Protesters slam Miami's plan to make Tower Theater a tourist center
A couple dozen protesters gathered yesterday outside Tower Theater to condemn the City of Miami's plan to convert the art-house movie theater in Little Havana into a tourist welcome center and performance space.
Catch up fast: Miami's government is reclaiming the city-owned theater after terminating a management agreement with Miami-Dade College, which has run the space for 20 years.
- Miami Commissioner Joe Carollo, whose district includes Little Havana, defended the decision at a press conference Monday, saying the theater's attendance is low and the city wants to optimize the property after investing millions in renovations.
Details: The city plans to continue screening movies at the theater, Carollo said. But it will expand programming to include short documentaries catering to tourists regarding Miami's attractions and local history.
- The theater — apart from serving as a welcome center with tourist pamphlets — will host plays and include a rotating art exhibit on the second floor, Carollo said.

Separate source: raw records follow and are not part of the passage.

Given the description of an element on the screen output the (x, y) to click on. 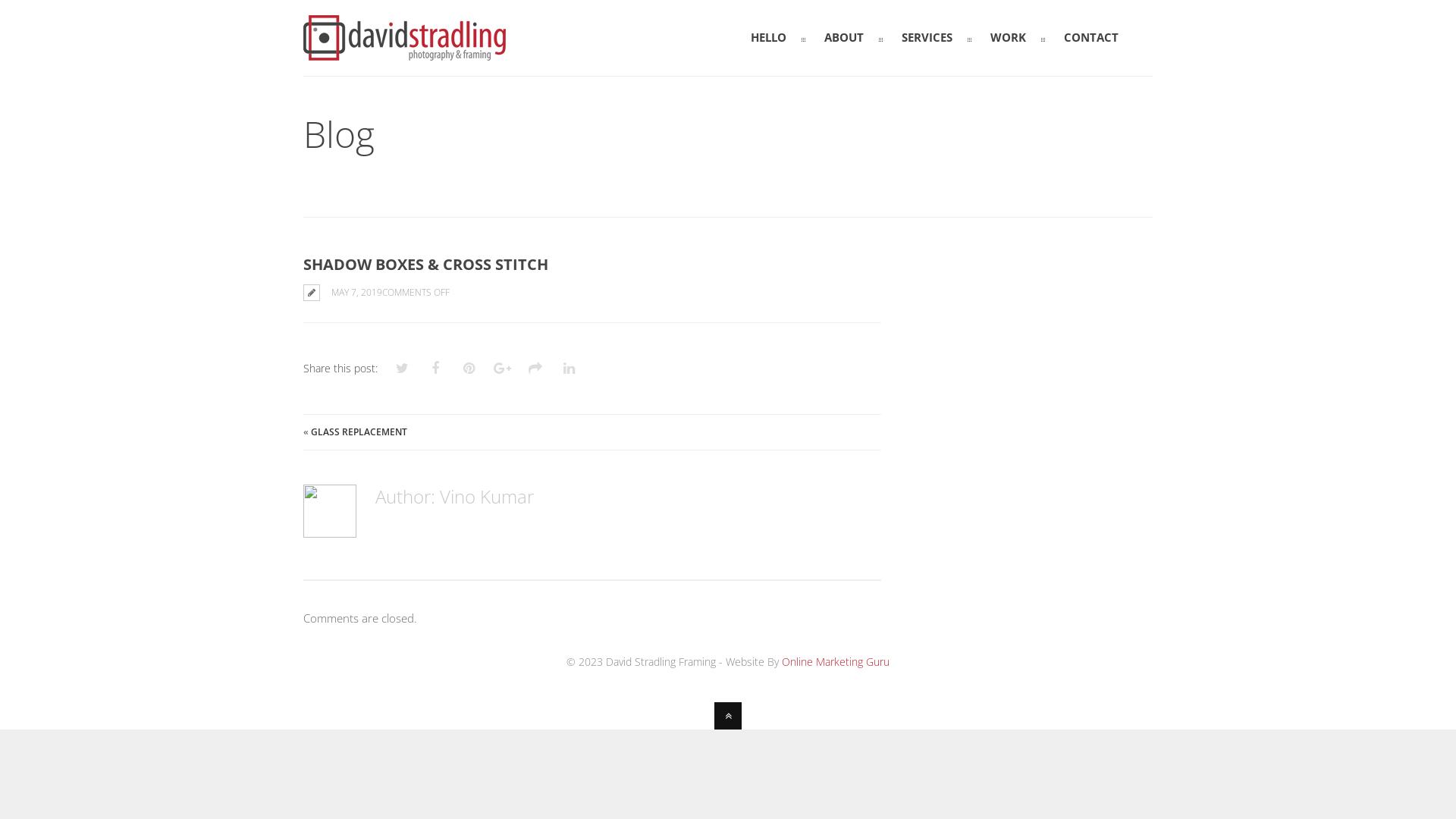
David Stradling Photography & Picture Framing Element type: hover (404, 53)
HELLO Element type: text (768, 39)
WORK Element type: text (1008, 39)
Online Marketing Guru Element type: text (835, 661)
SERVICES Element type: text (926, 39)
CONTACT Element type: text (1090, 39)
ABOUT Element type: text (843, 39)
GLASS REPLACEMENT Element type: text (358, 431)
Given the description of an element on the screen output the (x, y) to click on. 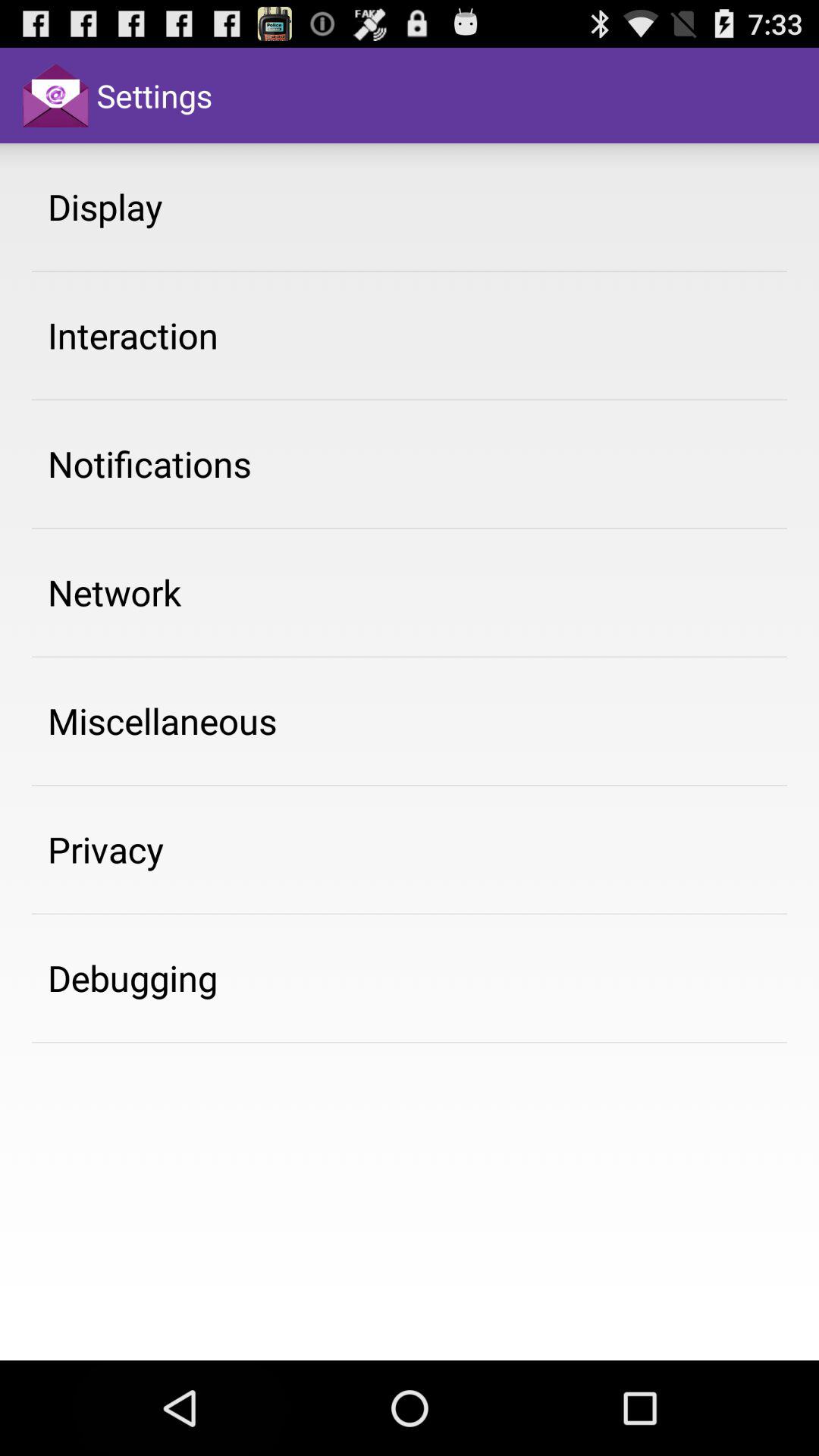
jump to the debugging icon (132, 977)
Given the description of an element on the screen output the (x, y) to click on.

What they're saying: Local filmmaker Chris Molina, who created a petition to save the theater, told Axios that the city's overhaul would "take the life out of" Little Havana.
- "It's pretty disappointing that they have still decided to go through with this plan to create a visitor center when so many people already love it the way it is," Molina said.
Meanwhile, Miami-Dade College says it can make the same changes outlined in the city's plan without being removed as the theater's manager, Miami New Times reports. The management agreement expires in January.
- "MDC can implement many of his excellent ideas in as little as 30 days — much sooner than a change in management," the college said in a statement about Carollo's plan.
What we're watching: Molina said protesters may have to show up in person to urge action from the City Commission, whose next meeting is Oct. 13.
- "If a petition doesn't do it and a protest doesn't do it, we need to just take it to their face," he told Axios.